Do-Over

Starting over is never easy, and rarely sought after but it’s a reality of the world. Starting over at forty-four was not what I was hoping to do at this point in my life. Not to say that I ever had some grand plan for things.

I tend to build with the blocks  from where they fall, making it work instead of obsessing over why it doesn’t.

Sometimes it is what it is.

In all my years I can’t say I have been fired. I was let go when a place I worked for was closing and I had a lady I did yard work for as a kid decide she didn’t need me any longer but never had I been fired.

It was weird.

It is weird.

I am not going to dive into it other than to say how weird it is and how similar to a romantic break up it was. How the friendship, the connection, and that bond dissolves before your eyes and then it is what it is.

I haven’t been unemployed for a long time. I have been working since I was fifteen and have faced times when I was out of work or was barely working but had never been let go like this. I am still reeling from it because it’s hard to process, like a break up, and hard to come to terms with how A lead to D, even when I know that the path was there, was clear enough for me to clear out my stuff before the act because I could read the way the road was being layed out before me.

But it still stings.

I haven’t been outta work in a while.

A lot is the same – just a little different.

You still register with the unemployment agency. I still had to go into MichWorks to register and to put my information into the system. It was fast, it was easy, and the system seems to have evolved since the last time I went in. I can register online every two weeks instead of calling a phone number.

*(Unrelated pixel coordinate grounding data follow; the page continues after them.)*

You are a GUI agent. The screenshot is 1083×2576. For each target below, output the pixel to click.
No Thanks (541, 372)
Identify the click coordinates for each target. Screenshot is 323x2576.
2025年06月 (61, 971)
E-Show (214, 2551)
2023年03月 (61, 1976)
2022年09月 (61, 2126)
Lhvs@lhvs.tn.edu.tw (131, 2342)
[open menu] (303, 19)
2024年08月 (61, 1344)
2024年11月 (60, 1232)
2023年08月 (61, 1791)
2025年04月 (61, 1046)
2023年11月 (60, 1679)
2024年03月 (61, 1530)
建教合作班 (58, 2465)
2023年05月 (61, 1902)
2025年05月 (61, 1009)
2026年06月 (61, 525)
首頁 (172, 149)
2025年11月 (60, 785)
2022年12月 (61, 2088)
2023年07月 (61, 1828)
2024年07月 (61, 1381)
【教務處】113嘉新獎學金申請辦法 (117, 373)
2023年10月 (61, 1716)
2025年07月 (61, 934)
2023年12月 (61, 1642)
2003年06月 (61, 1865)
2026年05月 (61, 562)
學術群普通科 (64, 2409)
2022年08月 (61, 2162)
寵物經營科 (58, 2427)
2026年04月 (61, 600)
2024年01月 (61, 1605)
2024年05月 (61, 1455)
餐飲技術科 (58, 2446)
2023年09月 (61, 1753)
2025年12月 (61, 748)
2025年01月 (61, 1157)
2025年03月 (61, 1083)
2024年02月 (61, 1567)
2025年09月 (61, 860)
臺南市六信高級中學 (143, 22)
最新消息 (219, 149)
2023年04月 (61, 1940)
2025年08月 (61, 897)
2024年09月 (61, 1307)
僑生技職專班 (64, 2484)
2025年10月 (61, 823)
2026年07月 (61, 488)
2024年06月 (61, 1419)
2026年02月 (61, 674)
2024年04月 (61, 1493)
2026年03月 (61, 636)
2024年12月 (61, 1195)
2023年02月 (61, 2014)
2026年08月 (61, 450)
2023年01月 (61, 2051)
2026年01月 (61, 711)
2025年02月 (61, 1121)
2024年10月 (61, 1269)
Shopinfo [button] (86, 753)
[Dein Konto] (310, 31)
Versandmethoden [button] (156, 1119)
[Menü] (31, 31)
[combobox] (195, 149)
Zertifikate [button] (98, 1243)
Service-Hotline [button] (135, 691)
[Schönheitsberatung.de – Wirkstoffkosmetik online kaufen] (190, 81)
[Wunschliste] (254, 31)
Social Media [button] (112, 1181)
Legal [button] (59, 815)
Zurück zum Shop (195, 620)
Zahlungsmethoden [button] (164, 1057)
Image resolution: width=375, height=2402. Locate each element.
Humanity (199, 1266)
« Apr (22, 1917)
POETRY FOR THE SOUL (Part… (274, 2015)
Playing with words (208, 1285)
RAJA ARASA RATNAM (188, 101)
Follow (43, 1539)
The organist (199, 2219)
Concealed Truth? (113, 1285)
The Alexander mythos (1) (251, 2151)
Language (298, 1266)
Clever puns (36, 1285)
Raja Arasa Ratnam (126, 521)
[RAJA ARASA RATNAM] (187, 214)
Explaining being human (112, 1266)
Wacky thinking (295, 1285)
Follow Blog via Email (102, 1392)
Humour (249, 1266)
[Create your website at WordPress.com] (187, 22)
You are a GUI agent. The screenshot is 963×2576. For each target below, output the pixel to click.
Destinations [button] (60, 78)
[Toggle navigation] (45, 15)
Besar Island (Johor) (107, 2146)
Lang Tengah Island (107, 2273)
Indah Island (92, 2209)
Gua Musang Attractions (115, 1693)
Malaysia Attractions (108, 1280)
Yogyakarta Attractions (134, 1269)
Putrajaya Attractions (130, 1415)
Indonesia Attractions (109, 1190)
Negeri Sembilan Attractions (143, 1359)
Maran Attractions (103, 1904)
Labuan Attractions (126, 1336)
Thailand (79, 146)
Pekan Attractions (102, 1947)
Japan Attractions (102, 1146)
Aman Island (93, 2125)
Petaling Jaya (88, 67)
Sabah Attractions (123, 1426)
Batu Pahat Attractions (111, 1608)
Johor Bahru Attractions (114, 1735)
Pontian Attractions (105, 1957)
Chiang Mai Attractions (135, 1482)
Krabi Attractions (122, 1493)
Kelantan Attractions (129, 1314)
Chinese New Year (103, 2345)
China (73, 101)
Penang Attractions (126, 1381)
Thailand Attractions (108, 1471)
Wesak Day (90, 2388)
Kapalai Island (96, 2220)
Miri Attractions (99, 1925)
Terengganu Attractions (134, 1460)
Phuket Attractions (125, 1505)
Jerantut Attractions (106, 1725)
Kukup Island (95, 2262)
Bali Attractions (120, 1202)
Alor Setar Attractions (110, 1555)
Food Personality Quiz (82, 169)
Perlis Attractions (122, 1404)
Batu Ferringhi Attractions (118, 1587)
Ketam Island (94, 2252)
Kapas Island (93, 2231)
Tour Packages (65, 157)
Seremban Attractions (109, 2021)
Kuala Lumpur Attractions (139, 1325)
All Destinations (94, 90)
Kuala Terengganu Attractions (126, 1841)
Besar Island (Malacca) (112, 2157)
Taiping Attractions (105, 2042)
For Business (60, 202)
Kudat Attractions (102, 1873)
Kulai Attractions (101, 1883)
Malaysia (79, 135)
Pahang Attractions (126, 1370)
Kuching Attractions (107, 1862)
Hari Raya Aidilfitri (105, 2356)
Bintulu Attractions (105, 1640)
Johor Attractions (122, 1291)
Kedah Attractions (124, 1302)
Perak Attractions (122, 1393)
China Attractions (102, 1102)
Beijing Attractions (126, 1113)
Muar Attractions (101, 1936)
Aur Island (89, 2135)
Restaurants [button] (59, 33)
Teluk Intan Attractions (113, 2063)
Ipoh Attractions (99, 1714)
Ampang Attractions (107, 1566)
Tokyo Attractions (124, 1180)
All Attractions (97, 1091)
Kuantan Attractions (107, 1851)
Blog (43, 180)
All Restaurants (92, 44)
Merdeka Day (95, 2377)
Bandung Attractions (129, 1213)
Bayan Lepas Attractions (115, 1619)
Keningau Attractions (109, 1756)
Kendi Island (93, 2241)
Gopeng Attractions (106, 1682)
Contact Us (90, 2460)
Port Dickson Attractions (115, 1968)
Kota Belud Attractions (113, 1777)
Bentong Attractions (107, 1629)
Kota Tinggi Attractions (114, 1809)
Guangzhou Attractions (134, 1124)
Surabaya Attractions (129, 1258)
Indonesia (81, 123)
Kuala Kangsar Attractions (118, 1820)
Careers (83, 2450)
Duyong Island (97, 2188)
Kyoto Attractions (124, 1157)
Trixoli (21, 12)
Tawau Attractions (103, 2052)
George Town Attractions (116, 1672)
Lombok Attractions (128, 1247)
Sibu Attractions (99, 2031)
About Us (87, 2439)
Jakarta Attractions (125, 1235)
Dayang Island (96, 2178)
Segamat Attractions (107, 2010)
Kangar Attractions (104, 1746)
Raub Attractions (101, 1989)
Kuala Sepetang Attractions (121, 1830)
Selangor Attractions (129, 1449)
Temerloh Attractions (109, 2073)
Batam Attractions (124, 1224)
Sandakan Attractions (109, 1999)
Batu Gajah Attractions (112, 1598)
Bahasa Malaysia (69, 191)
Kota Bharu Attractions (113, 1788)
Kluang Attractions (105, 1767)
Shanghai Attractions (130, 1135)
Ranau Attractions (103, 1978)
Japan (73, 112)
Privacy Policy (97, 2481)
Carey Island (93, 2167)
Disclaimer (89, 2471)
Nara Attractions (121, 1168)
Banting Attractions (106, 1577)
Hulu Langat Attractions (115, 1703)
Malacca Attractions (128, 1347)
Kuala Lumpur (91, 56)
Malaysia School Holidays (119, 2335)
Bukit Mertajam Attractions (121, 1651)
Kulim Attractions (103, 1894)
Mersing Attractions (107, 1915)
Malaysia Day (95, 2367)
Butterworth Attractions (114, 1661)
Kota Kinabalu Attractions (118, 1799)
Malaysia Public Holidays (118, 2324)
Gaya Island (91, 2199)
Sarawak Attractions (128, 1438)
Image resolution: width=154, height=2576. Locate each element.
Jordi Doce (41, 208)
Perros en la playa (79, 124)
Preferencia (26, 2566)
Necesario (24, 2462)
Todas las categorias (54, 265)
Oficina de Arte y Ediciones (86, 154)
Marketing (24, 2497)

The feeling of shame is still there, of having to turn to unemployment when I should still have a job.

The fear of What Next. That remains.

What Next?

As I look for a path forward, for signs in the sky and for a trail in the wilds.

But there’s a tomorrow. And a hundred tomorrows after that.

There’s a future with hope and a new beginning.

Things are just a little overcast right now but the sun remains.

I just need to keep moving forward until it re-emerges.